The warning that was given was arguably technically insufficient, but introduction of the statement made after the warning was in any event harmless error. Williams was told that from the looks of things he needed an attorney, but he could hire one or wait until he was in Los Angeles and have one assigned; and that he could remain silent in the meantime. Although properly informed that he could remain silent until he secured a lawyer, Williams was not explicitly informed that his right to have a lawyer was a right to have a lawyer not just at trial but, as provided in Escobedo and Dorado, at the accusatory stage of the proceedings, a stage which was clearly reached by the time the warning in the present case was given. (Compare People v. Thomas, 65 Cal.2d 698, 704--705,

Page 69

[456 P.2d 637] 56 Cal.Rptr. 305, 423 P.2d 233; but cf. [71 Cal.2d 622] People v. Johnson, 70 A.C. 577, 592, 594, 75 Cal.Rptr. 401, 450 P.2d 865.)

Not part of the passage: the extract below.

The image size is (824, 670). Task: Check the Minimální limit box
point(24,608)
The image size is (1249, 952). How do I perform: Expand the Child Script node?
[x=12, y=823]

Even if the warning was deficient, a question we need not and do not decide, a reversal is not required. The statement did not constitute a confession, and its introduction was not prejudicial. The erroneous introduction into evidence of a Confession requires a reversal of the judgment regardless of other evidence, but the erroneous introduction of an Admission requires the further determination of whether the error was prejudicial. (E.g., People v. Powell, 67 Cal.2d 32, 51--53, 59 Cal.Rptr. 817, 429 P.2d 137.)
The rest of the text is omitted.